Differential gene expression plots in the fruR (A) and the fruC (B) mutants compared to the wild-type strain. Relative signal intensities (mean normalized quanta) are plotted for genes as measured for the wild-type (x axis) and mutant (y axis) strains. The names of the genes that differ significantly (based on a threefold and a z-test [see Materials and Methods]) in the strains are indicated. Of these, only fruR, fruC, and fruA were induced more than threefold. In the fruR mutant their corresponding ratio and P values are 45 and 4 × 10⁻²⁹ for fruR, 38 and 3 × 10⁻²⁰ for fruC, and 21 and 8 × 10⁻²³ for fruA. In the fruC mutant their corresponding ratio and P values are 23 and 1 × 10⁻⁴⁹ for fruR, 41 and 8 × 10⁻⁶⁹ for fruC, and 5 and 4 × 10⁻¹⁴ for fruA.

FIG. 3.

Alignment of the promoter regions of L. lactis fruR (A) and lacR and lacA (B) with the corresponding homologues in Streptococcus agalactiae NEM316 (accession no. AL732656), Streptococcus pneumoniae R6 (accession no. AE007317), S. mutans UA159 (accession no. AE014133), Streptococcus pyogenes MGAS315 (accession no. AE014074), S. gordonii Challis NCTC 7868 (http://tigrblast.tigr.org), Staphylococcus aureus Mu50 (accession no. BA000017), Staphylococcus epidermidis ATCC 12228 (accession no. AE015929), Bacillus cereus ATCC 14579 (accession no. AE016877), B. subtilis 168 (accession no. AL009126), Listeria monocytogenes EGD-e (accession no. NC_003210), Enterococcus faecalis VE583 (accession no. AE016830), and Lactobacillus plantarum WCFS1 (accession no. AL935263). IIA indicates that the corresponding genes encode a PTS enzyme IIA component. The putative −10 and −35 regions are underlined. The FruR and LacR operators are boxed, and direct repeats are represented by horizontal arrows. Regions protected against DNase I cleavage by the LacR repressor in lacR and lacA genes of L. lactis are framed (29). Bases in bold are those conserved in the determined consensus sequence. Between panels A and B are indicated the potential consensus sequences recognized by FruR and LacR as determined by the alignments of the 48 and 30 presented repeats, respectively.
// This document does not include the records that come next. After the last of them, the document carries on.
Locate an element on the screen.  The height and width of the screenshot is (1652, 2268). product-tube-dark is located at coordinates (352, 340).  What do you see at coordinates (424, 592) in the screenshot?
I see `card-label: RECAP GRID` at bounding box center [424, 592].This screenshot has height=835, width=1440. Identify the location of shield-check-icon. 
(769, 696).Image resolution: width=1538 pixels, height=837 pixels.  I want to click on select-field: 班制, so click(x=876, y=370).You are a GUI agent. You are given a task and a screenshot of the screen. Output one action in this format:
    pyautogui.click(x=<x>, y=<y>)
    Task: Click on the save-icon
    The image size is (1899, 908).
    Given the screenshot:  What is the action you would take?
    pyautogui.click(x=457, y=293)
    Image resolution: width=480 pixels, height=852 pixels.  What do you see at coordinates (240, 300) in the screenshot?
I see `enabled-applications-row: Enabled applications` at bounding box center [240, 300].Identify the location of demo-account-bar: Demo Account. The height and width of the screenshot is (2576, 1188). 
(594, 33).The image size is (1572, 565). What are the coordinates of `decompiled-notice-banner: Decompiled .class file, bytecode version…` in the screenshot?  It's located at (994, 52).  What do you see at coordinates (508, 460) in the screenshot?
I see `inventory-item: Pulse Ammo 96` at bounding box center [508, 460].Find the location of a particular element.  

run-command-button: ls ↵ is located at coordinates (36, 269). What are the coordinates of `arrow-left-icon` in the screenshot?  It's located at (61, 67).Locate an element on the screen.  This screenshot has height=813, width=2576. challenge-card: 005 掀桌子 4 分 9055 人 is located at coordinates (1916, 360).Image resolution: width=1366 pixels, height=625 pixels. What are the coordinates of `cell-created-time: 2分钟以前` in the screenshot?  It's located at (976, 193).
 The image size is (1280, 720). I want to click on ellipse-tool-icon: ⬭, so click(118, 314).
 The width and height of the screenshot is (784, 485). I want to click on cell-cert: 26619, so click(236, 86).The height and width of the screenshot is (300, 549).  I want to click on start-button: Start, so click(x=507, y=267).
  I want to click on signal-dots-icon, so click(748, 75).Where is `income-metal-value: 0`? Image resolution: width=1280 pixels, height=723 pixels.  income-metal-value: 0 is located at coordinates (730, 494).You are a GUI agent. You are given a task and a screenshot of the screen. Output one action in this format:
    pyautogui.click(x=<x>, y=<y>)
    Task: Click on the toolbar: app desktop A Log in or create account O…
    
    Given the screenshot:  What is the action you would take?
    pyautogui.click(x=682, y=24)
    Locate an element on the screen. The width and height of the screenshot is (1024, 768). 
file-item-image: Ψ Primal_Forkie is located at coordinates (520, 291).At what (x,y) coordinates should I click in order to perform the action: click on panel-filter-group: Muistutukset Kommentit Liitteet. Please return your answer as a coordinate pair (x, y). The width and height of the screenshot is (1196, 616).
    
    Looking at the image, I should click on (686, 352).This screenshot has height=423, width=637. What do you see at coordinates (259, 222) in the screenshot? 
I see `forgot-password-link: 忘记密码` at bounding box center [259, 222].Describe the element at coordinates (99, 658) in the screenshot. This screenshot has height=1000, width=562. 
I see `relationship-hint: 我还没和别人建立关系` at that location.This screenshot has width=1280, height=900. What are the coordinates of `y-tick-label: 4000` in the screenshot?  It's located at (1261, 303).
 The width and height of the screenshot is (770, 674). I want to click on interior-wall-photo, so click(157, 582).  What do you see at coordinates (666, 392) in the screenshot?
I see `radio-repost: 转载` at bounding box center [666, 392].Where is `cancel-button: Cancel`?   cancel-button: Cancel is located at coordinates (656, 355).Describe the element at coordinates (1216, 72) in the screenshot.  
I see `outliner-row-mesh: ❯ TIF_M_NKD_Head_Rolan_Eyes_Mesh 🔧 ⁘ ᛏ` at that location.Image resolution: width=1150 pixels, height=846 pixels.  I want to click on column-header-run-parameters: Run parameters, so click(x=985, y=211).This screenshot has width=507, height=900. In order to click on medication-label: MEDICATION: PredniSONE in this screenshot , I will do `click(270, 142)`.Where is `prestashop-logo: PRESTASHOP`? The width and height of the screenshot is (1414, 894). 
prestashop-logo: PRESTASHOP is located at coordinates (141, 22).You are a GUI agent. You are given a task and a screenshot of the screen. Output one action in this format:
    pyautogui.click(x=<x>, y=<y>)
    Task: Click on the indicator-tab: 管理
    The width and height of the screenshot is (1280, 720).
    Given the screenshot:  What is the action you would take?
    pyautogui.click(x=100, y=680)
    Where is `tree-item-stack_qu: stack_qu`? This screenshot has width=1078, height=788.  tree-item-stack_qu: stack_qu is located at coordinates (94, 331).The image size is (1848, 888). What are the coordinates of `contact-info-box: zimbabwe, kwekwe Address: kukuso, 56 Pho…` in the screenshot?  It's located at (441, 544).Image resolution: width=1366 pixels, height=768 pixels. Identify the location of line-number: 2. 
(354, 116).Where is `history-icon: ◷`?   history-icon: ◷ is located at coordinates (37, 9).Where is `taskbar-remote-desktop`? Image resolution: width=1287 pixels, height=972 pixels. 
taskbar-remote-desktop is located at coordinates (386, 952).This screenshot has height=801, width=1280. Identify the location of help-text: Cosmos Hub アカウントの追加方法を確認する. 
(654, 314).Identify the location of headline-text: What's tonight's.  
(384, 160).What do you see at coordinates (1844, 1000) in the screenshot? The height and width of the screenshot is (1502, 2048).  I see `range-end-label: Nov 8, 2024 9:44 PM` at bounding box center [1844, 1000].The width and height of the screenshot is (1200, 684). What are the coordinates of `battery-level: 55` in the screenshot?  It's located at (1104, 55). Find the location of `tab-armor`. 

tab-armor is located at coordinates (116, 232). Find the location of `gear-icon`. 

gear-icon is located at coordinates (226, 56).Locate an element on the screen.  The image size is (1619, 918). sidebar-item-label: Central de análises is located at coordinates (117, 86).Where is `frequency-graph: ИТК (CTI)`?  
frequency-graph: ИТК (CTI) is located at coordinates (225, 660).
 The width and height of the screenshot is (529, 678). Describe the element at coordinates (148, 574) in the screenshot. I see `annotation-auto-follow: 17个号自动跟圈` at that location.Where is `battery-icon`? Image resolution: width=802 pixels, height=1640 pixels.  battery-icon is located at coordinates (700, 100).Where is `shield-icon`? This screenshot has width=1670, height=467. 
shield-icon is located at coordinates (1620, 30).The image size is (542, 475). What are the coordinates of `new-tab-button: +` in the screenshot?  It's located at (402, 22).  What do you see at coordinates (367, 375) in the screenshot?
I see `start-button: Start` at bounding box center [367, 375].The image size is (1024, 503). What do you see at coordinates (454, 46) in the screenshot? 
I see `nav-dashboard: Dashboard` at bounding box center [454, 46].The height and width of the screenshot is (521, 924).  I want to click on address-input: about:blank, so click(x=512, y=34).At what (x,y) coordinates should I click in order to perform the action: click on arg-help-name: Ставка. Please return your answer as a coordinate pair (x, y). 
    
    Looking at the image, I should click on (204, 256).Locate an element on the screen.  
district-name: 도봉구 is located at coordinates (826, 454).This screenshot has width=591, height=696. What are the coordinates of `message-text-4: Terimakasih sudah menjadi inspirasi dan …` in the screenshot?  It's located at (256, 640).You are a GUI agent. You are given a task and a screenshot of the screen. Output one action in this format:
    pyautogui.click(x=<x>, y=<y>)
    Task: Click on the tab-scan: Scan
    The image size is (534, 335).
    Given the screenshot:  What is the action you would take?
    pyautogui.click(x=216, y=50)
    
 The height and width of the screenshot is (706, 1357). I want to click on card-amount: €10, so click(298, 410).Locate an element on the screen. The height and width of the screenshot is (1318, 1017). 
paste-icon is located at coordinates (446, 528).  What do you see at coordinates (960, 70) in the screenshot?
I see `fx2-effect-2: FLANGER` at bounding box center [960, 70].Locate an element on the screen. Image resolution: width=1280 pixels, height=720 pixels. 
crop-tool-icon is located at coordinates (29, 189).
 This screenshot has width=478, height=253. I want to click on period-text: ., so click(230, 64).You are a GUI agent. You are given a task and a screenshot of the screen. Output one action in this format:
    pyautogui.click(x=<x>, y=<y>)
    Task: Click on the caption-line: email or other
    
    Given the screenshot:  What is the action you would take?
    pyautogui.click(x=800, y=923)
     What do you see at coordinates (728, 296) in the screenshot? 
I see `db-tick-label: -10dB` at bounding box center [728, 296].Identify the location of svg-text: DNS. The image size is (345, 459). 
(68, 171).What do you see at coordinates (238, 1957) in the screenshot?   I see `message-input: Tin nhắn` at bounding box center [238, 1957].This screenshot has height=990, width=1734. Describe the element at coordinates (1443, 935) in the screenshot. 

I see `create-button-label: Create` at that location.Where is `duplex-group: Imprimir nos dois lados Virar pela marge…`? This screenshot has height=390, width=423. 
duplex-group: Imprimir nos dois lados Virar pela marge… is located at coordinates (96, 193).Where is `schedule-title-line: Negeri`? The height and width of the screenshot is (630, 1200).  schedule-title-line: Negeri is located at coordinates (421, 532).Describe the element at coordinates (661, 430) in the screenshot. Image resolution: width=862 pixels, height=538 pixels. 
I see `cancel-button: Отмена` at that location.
The similarities and the significant differences are indicated by a colon and an X, respectively.

FIG. 4.

Schematic representation of the modified fru operon promoter sequences used to characterize the DNA-binding motif recognized by FruR. The promoter region inserted upstream of the fru operon is shown in the upper panel. The putative binding site of FruR is in bold. Strains were obtained by integration in the IL1403 chromosome of the plasmid pJIM2374 carrying pGEM-T, and the promoter regions amplified by the primers are indicated by arrows. Conserved sequences are shown by dotted lines, and TG→AA mutations in the M4 primer are indicated. The −10 and −35 regions are underlined. + or - at the right of the fragments indicate that the ratios of expression, as measured by QRT-PCR with lacC1 and lacC2 primers (complementary to the fruC gene) in cells grown in CDM with trehalose and fructose versus those grown in CDM-trehalose, are similar to that of the wild-type strain or close to 1, respectively.